╭─ INPUT DATA

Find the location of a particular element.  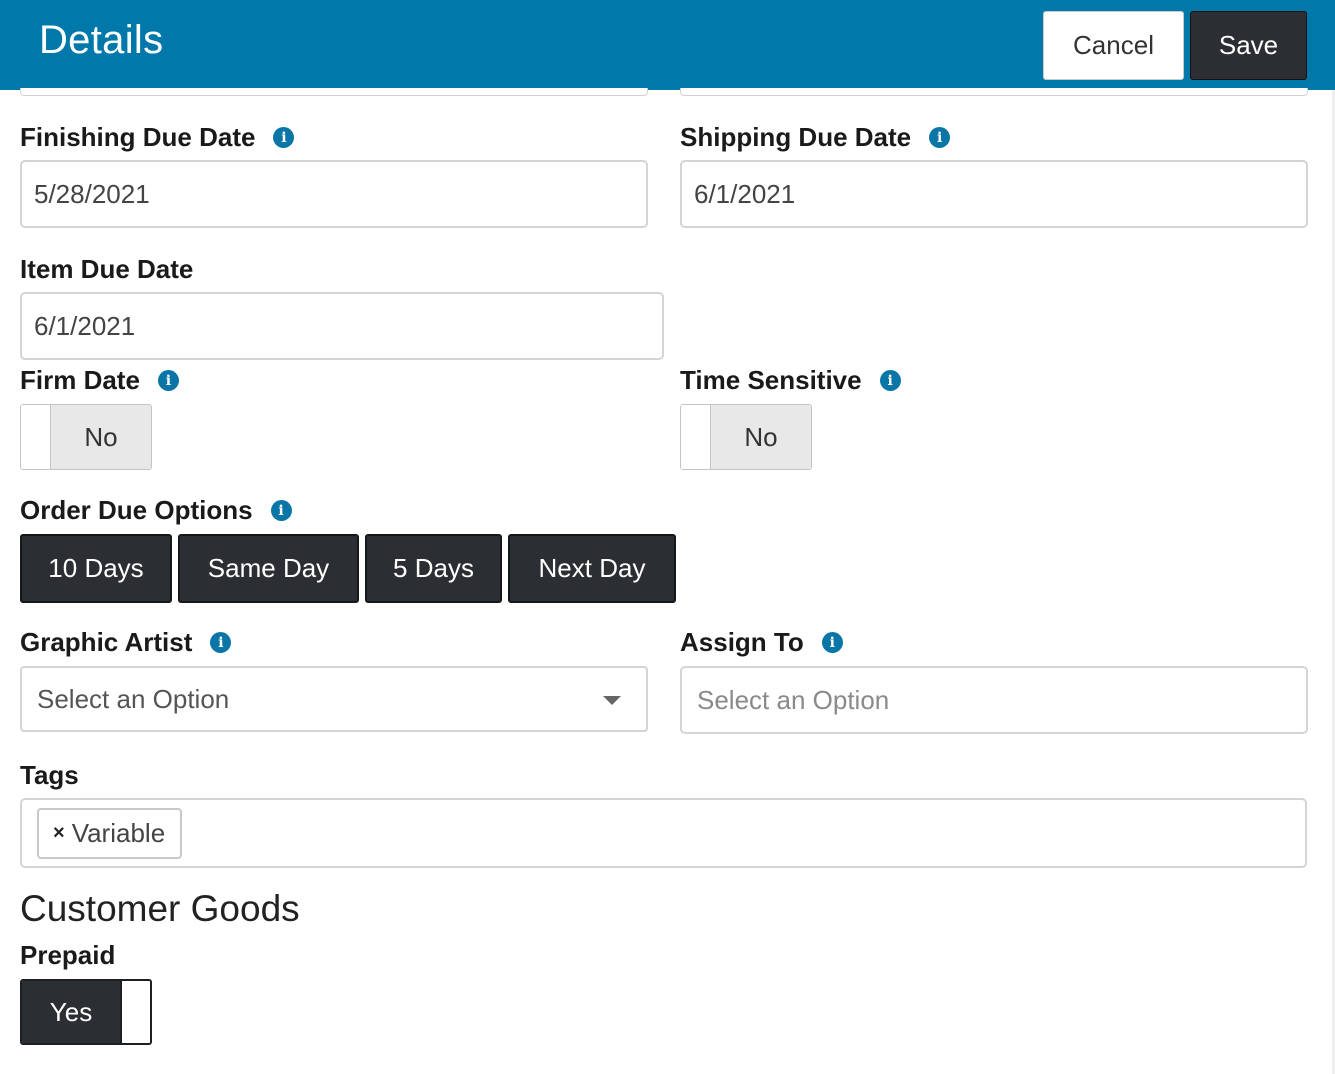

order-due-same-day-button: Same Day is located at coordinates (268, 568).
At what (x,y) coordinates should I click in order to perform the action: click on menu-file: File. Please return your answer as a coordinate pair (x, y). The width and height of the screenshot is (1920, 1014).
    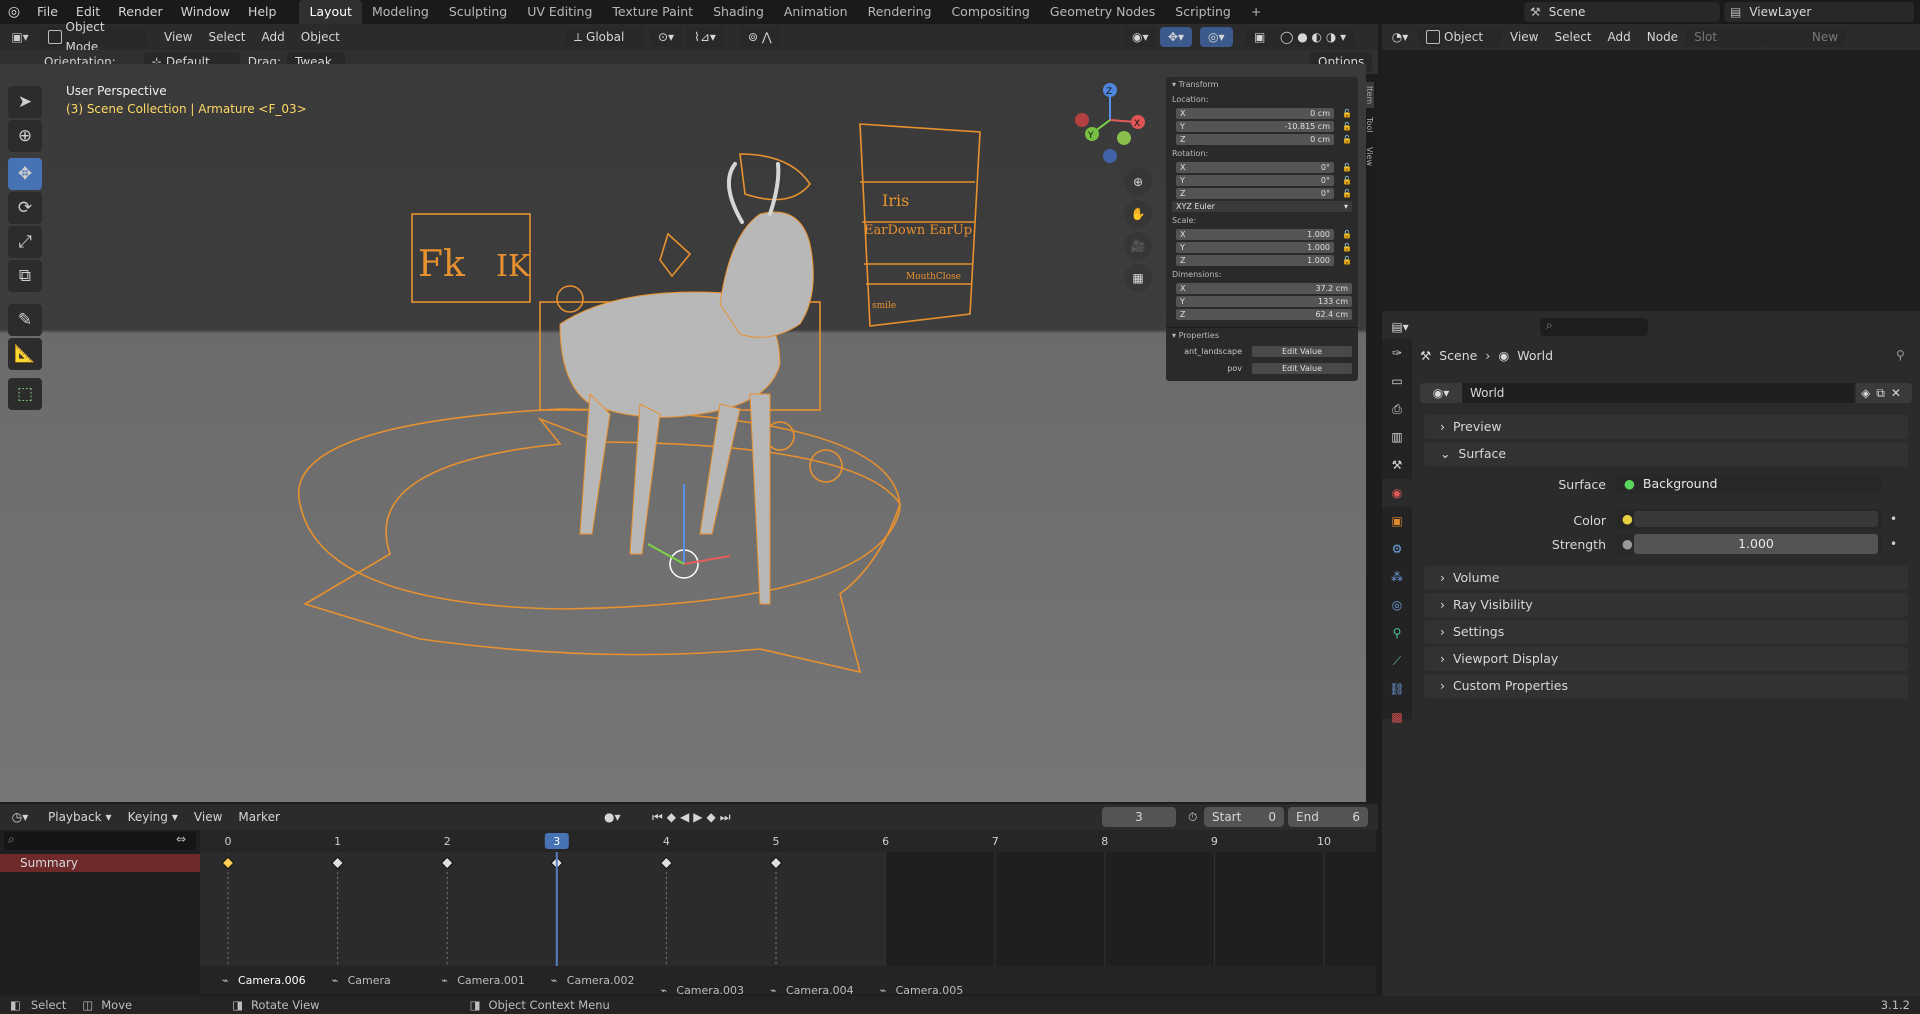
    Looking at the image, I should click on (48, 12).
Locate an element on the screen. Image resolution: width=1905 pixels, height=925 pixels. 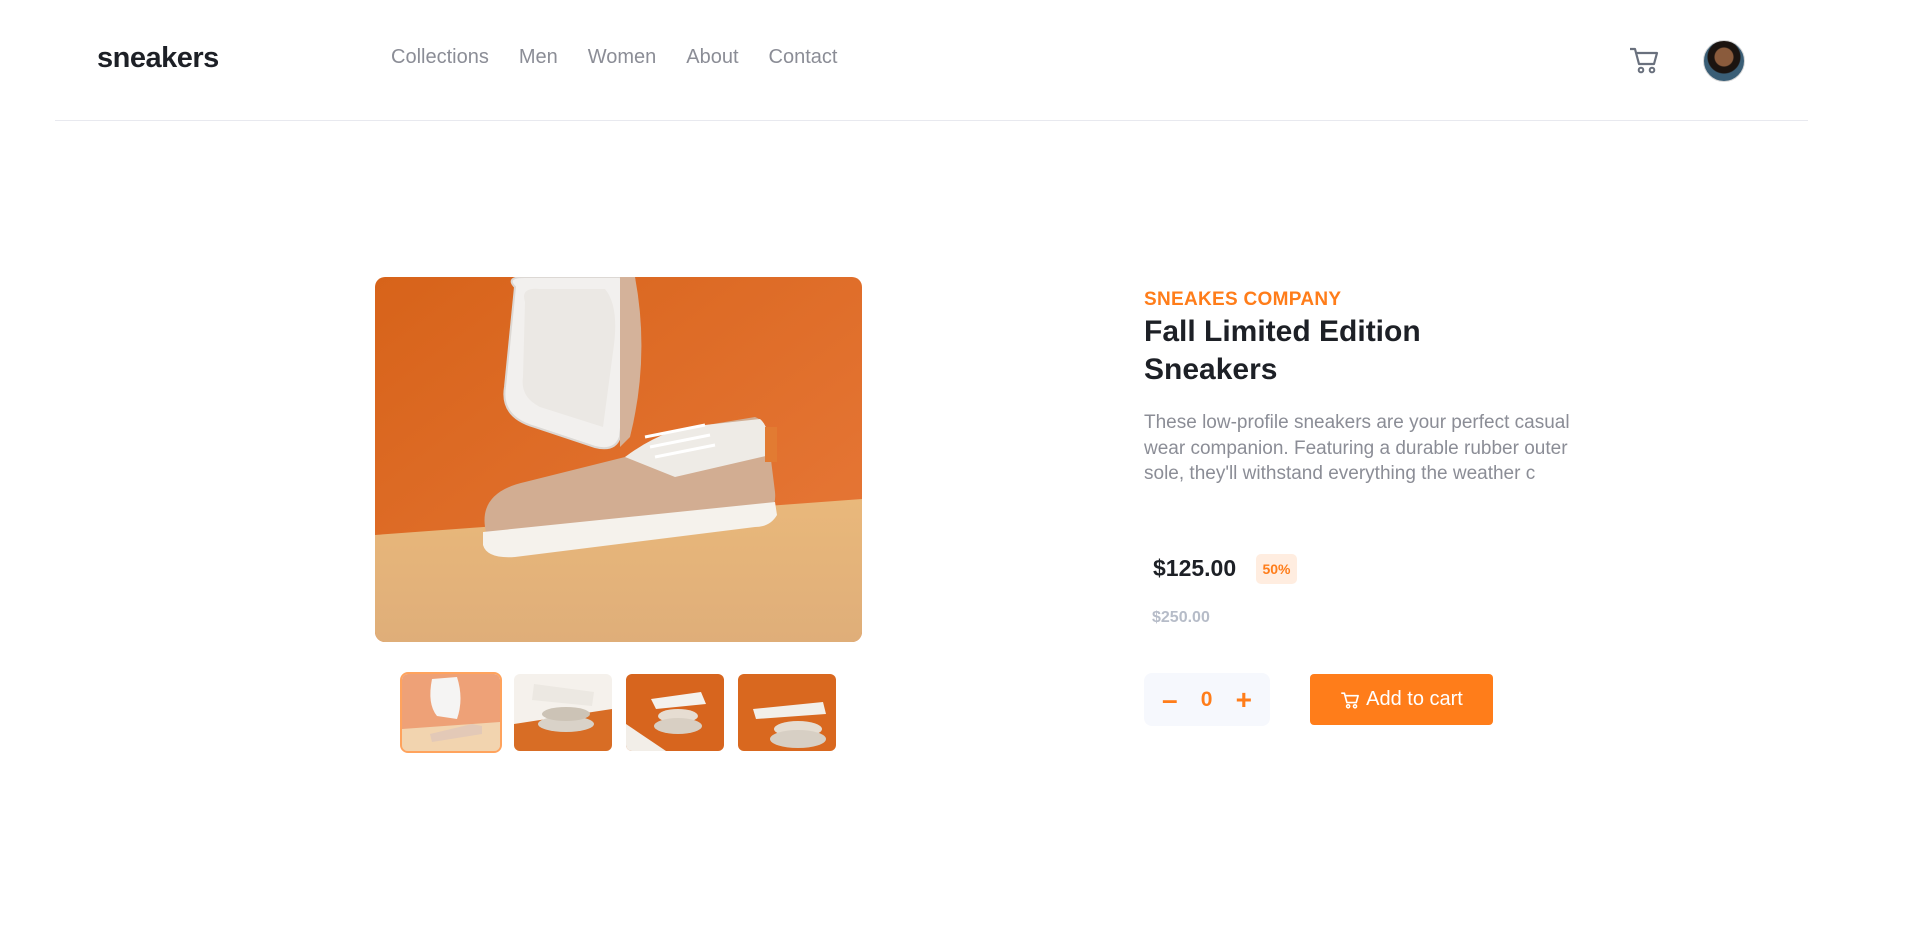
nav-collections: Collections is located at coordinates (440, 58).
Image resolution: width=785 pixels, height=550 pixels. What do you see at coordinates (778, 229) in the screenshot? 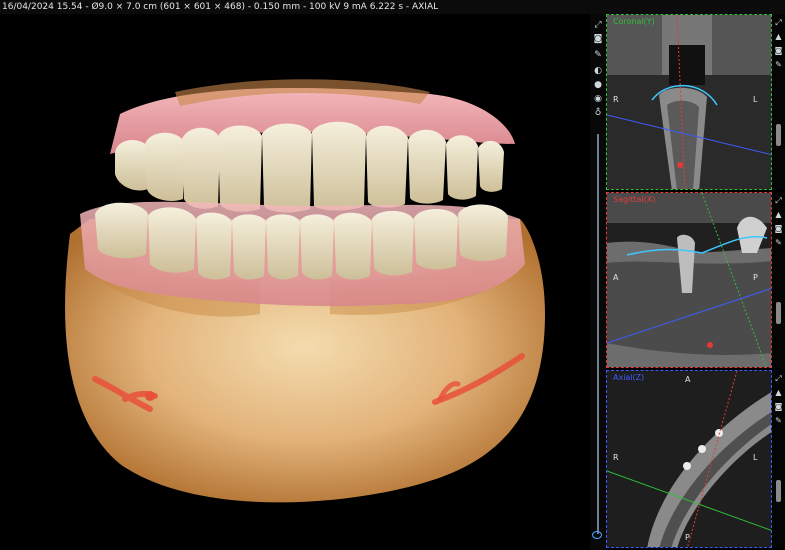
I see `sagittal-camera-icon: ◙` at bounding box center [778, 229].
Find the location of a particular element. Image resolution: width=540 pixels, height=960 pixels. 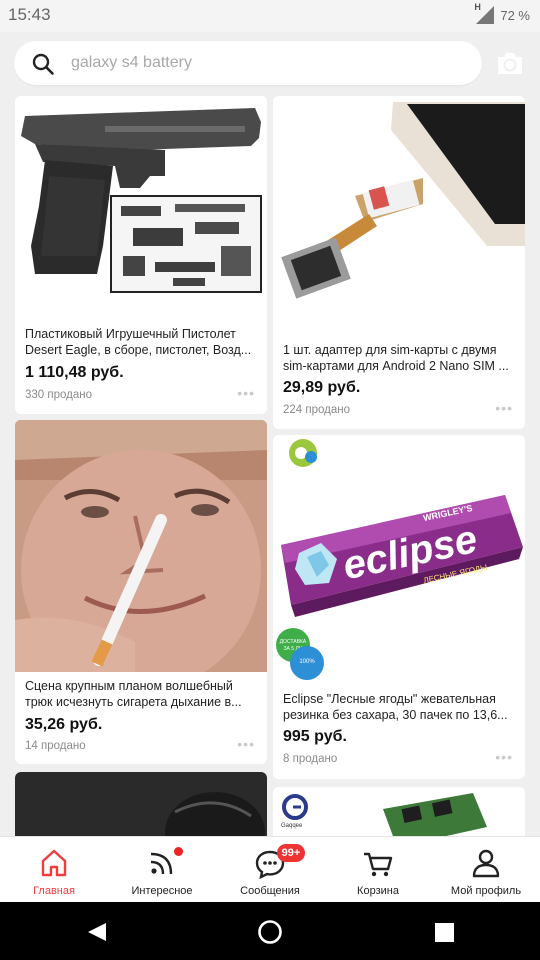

╰─

▶ TRY IT
Retype all of the items above word for word, leaving out the pictures.

▶ FINISHED EXERCISE
Find the location of a particular element.  

order-due-same-day-button: Same Day is located at coordinates (268, 568).
At what (x,y) coordinates should I click in order to perform the action: click on menu-file: File. Please return your answer as a coordinate pair (x, y). The width and height of the screenshot is (1920, 1014).
    Looking at the image, I should click on (48, 12).
Locate an element on the screen. Image resolution: width=1905 pixels, height=925 pixels. 
nav-collections: Collections is located at coordinates (440, 58).
Image resolution: width=785 pixels, height=550 pixels. What do you see at coordinates (778, 229) in the screenshot? 
I see `sagittal-camera-icon: ◙` at bounding box center [778, 229].
Find the location of a particular element. Image resolution: width=540 pixels, height=960 pixels. 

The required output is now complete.